Exercise description ▸ Change "dropdown" to "drop-down list" in the lines between the one holding "Open the 3 - 0" and the one holding "Action: [x=48, y=89]", inclusive. Write out only those lines again, with everything else left as it is.

Rows from a dataset
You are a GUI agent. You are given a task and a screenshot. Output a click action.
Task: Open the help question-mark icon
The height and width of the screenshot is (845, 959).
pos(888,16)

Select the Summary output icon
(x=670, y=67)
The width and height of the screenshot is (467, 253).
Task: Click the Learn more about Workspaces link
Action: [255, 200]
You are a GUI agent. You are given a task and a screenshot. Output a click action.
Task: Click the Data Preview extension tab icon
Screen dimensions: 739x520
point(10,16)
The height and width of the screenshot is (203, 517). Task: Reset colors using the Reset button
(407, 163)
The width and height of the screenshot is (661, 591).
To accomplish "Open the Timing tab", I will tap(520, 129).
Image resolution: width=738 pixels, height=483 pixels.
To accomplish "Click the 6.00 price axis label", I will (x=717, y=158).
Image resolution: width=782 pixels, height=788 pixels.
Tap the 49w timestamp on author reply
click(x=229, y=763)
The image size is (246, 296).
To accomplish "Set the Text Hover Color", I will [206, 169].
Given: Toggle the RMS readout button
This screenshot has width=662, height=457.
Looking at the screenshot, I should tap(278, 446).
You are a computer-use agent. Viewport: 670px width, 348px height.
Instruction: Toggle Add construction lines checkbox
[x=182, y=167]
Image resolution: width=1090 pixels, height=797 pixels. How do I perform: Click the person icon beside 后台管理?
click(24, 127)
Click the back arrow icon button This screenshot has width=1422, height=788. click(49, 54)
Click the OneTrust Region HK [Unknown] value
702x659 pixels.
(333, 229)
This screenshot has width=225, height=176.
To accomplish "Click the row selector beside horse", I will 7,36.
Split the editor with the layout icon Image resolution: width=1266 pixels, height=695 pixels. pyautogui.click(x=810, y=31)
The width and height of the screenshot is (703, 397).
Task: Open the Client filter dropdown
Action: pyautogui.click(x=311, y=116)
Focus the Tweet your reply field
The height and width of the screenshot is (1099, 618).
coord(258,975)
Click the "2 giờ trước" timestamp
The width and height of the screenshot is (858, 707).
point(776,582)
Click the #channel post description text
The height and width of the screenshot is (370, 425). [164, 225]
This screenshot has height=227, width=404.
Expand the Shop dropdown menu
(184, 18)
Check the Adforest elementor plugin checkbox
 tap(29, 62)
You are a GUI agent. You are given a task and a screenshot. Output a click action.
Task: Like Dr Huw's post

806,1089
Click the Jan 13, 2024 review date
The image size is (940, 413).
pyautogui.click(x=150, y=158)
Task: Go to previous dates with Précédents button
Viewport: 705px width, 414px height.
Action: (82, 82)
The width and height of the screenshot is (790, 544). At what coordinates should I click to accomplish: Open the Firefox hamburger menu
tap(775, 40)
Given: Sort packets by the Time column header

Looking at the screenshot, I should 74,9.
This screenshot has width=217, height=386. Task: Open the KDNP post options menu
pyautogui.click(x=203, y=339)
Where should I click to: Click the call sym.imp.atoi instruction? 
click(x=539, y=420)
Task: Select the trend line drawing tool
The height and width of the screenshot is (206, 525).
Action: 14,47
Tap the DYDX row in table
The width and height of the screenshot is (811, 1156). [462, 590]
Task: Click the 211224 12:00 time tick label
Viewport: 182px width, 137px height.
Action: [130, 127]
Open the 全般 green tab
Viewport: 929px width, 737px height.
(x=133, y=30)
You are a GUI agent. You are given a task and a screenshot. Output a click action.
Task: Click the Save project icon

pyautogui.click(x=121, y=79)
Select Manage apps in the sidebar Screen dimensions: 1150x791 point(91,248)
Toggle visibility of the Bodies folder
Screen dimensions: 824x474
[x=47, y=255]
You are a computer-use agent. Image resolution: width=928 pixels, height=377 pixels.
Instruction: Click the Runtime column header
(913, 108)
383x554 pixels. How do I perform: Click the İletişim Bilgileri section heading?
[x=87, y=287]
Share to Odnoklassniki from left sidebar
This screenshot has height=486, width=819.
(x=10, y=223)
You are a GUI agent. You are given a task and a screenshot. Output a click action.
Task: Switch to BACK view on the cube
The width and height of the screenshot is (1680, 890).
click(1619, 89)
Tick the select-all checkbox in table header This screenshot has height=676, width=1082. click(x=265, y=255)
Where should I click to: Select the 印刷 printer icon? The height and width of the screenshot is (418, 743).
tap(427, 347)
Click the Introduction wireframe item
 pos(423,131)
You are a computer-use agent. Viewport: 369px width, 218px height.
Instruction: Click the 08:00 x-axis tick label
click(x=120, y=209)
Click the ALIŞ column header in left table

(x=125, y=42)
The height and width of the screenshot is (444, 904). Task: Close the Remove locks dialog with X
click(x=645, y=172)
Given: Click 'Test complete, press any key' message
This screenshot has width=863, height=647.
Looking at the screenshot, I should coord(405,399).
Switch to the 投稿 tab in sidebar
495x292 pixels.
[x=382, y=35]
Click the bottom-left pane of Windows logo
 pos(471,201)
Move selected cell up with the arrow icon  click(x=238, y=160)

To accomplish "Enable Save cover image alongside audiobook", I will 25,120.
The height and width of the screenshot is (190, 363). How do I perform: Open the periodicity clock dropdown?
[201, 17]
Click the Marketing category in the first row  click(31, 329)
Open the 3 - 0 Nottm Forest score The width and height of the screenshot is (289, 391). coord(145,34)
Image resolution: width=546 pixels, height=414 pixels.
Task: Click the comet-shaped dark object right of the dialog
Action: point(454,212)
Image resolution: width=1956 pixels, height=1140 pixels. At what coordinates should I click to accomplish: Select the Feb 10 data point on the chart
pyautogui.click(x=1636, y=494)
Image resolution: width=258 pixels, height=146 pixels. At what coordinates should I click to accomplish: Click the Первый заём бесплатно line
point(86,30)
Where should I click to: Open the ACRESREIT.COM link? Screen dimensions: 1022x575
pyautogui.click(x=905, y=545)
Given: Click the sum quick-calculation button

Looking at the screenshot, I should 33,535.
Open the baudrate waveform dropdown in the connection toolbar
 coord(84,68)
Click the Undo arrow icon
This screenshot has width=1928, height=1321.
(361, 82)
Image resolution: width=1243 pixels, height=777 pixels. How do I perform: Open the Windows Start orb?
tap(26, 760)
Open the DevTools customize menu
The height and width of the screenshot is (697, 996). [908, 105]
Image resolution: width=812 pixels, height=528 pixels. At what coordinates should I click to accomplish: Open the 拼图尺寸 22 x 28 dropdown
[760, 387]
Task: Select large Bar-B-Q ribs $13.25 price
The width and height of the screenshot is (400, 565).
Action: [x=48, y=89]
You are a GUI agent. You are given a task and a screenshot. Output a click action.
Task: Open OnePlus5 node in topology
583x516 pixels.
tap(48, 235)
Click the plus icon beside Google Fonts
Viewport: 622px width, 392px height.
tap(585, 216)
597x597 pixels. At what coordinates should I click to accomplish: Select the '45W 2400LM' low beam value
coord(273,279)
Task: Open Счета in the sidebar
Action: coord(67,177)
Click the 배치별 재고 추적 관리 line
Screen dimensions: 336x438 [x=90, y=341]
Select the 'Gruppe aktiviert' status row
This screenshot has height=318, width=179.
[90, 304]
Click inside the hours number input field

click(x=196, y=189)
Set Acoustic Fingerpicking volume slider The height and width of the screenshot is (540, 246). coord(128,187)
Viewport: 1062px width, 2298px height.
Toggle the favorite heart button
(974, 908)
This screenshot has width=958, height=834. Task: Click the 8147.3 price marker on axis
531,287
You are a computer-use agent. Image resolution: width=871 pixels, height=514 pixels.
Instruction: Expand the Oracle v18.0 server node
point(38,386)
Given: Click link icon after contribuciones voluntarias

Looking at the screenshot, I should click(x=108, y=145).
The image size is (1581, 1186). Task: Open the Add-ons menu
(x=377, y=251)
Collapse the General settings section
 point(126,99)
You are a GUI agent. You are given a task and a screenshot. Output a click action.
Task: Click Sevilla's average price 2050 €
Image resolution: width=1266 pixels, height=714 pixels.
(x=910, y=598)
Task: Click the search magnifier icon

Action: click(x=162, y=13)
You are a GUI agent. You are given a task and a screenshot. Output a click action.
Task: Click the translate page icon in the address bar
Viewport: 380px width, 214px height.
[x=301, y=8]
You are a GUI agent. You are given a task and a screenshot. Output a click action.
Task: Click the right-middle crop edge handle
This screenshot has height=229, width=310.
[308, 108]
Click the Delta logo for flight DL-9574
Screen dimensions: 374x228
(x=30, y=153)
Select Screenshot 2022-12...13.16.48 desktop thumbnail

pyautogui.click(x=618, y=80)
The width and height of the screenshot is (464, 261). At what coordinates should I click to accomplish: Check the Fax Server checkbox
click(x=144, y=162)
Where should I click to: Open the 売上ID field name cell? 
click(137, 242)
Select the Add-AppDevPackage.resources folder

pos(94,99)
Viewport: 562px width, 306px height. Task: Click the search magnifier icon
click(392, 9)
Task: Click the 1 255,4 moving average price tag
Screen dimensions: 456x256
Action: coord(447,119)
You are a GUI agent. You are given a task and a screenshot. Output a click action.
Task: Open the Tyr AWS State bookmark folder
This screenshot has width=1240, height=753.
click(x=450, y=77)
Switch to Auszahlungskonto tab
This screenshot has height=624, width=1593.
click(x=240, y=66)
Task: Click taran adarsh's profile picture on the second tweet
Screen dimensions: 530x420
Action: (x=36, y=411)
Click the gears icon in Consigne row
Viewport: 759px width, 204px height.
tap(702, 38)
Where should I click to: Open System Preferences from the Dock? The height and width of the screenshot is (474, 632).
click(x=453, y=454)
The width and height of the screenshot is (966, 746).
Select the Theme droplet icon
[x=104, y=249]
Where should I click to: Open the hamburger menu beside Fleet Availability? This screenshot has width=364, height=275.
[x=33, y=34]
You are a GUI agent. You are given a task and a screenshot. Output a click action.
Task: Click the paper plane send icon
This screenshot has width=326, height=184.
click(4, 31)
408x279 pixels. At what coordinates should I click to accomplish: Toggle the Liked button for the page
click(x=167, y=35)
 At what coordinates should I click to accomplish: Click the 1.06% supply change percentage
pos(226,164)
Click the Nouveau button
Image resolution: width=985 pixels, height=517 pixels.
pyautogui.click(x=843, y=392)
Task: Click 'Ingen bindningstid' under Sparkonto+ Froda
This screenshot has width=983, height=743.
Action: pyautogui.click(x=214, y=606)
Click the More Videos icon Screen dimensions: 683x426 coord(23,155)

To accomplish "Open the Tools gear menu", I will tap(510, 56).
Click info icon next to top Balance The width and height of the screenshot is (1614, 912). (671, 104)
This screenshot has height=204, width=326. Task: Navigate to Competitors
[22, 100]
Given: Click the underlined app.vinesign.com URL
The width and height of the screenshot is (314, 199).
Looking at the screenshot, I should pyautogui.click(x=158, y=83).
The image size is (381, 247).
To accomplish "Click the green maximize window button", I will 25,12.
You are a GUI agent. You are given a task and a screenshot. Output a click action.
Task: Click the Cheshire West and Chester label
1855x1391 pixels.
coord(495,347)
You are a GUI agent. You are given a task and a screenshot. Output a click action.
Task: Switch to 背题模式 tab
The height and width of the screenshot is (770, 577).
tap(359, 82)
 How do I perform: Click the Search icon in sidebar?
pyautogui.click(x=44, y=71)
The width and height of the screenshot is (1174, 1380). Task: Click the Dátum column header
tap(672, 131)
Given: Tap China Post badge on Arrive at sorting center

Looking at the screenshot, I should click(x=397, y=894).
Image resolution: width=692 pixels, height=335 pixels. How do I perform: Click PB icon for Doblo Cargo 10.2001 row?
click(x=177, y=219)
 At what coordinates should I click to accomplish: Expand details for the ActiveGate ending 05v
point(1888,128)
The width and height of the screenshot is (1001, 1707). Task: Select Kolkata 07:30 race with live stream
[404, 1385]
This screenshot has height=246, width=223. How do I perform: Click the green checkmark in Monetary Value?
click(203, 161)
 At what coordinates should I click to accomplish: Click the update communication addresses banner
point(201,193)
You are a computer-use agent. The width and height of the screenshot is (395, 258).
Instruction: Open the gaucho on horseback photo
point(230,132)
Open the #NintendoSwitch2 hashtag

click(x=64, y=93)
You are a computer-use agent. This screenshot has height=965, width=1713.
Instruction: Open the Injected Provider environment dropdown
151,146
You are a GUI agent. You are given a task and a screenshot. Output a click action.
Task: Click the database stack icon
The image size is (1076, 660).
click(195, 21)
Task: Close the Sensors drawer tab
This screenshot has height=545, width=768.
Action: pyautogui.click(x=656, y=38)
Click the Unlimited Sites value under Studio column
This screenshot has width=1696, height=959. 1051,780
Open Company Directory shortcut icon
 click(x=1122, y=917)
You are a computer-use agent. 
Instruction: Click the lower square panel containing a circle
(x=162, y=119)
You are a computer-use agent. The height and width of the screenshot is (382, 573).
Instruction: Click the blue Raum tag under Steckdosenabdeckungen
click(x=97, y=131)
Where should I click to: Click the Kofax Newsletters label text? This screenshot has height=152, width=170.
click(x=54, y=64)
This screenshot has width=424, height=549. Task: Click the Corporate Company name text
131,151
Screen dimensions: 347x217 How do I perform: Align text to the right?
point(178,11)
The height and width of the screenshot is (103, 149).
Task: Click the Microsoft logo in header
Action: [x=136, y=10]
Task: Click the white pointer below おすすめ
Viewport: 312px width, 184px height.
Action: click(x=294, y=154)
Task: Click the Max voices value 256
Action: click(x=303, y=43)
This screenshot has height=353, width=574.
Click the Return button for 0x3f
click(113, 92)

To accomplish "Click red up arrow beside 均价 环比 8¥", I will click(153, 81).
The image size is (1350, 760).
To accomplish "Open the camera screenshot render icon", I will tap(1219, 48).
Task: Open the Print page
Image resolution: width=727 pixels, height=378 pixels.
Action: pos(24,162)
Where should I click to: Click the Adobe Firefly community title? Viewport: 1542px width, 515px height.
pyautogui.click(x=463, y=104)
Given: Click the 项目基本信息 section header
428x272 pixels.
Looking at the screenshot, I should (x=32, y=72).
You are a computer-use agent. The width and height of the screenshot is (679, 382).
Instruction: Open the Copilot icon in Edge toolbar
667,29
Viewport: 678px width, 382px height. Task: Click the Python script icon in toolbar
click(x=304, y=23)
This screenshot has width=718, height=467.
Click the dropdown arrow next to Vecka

Result of this task ▸
Open the 3 - 0 Nottm Forest score The width and height of the screenshot is (289, 391). coord(145,34)
Image resolution: width=546 pixels, height=414 pixels.
Task: Click the comet-shaped dark object right of the dialog
Action: point(454,212)
Image resolution: width=1956 pixels, height=1140 pixels. At what coordinates should I click to accomplish: Select the Feb 10 data point on the chart
pyautogui.click(x=1636, y=494)
Image resolution: width=258 pixels, height=146 pixels. At what coordinates should I click to accomplish: Click the Первый заём бесплатно line
point(86,30)
Where should I click to: Open the ACRESREIT.COM link? Screen dimensions: 1022x575
pyautogui.click(x=905, y=545)
Given: Click the sum quick-calculation button

Looking at the screenshot, I should 33,535.
Open the baudrate waveform drop-down list in the connection toolbar
 coord(84,68)
Click the Undo arrow icon
This screenshot has width=1928, height=1321.
(361, 82)
Image resolution: width=1243 pixels, height=777 pixels. How do I perform: Open the Windows Start orb?
tap(26, 760)
Open the DevTools customize menu
The height and width of the screenshot is (697, 996). [908, 105]
Image resolution: width=812 pixels, height=528 pixels. At what coordinates should I click to accomplish: Open the 拼图尺寸 22 x 28 drop-down list
[760, 387]
Task: Select large Bar-B-Q ribs $13.25 price
The width and height of the screenshot is (400, 565).
Action: [x=48, y=89]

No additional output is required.